Member of the Council of the District of Columbia for Ward 8
- In office January 2, 1975 – January 2, 1977
- Preceded by: Position established
- Succeeded by: Wilhelmina Rolark

Personal details
- Born: c. 1930 (age 95–96)
- Party: Democratic
- Spouse: Marcia Hall Otey ​(m. 1987)​
- Education: Howard University (BA)

= James Coates (politician) =

American politician (born 1930)

James E. Coates (born c. 1930) is an American Baptist minister and former Democratic politician in Washington, D.C.

==Early years==
James E. Coates was born to Louise and George E. Coates. He attended Howard University's School of Religion, and he graduated with honors.

==Religious career==
In 1954, Coates was ordained as a minister and became the pastor of Bethlehem Baptist Church on October 5, 1957. In 2019, the D.C. council passed a resolution commemorating the 65th anniversary of his ordination.

==Political career==
===District of Columbia Board of Education===
====Nomination in 1967====
In 1967, Coates was nominated for one of three open seats on the District of Columbia Board of Education. Coates had served as staff director of the Congress Heights Neighborhood Development Center. Coates supported opening schools year-round. He also supported privatizing the operation of vocational schools. Coates' candidacy was endorsed by Americans for Democratic Action and D.C. Citizens for Better Public Education. At the time, federal district judges appointed the members of the District of Columbia Board of Elections. The federal judges decided to appoint other individuals to the District of Columbia Board of Education.

====Candidacy in 1968====
The first public election for members of the District of Columbia Board of Education was held in 1968. Coates was a candidate to represent Ward 8 on the District of Columbia Board of Education. Coates' nomination was endorsed by the Washington Baptist Ministers Conference. Coates supported more training for teachers and contracting with a private developer to build new schools. Coates' candidacy was endorsed by the Washington Teachers Union, the District Republicans, the Baptist Ministers Conference of Washington, D.C., the D.C. Education Association, and the editorial board of The Washington Post. Coates and Edward E. Saunders both advanced to a run-off election. The D.C. Democrats declined to endorse him. Coates won the run-off election, receiving 1,584 votes to Saunders' 1,187 votes.

====First term====
Coates' term in office began on January 26, 1969. The members of the District of Columbia Board of Education elected Coates president.

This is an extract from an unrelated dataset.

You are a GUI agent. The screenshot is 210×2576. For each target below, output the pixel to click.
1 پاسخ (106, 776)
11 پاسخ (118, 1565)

In February 1969, Coates joined other members of the Board of Education to review school textbooks for examples of racism and outdated content. A high-school textbook described Southerners during the Civil War as "ready to defend the Southern way of life...slavery or no slavery". Another textbook described Ho Chih Minh as the leader of an "independent movement".

===Council of the District of Columbia===
Coates was elected as one of the original members of the Council of the District of Columbia in 1974 when D.C. gained home rule. Coates represented Ward 8 on the council from 1975 to 1977.

==Personal life==
Coates married Marcia Hall Otey in January 1987.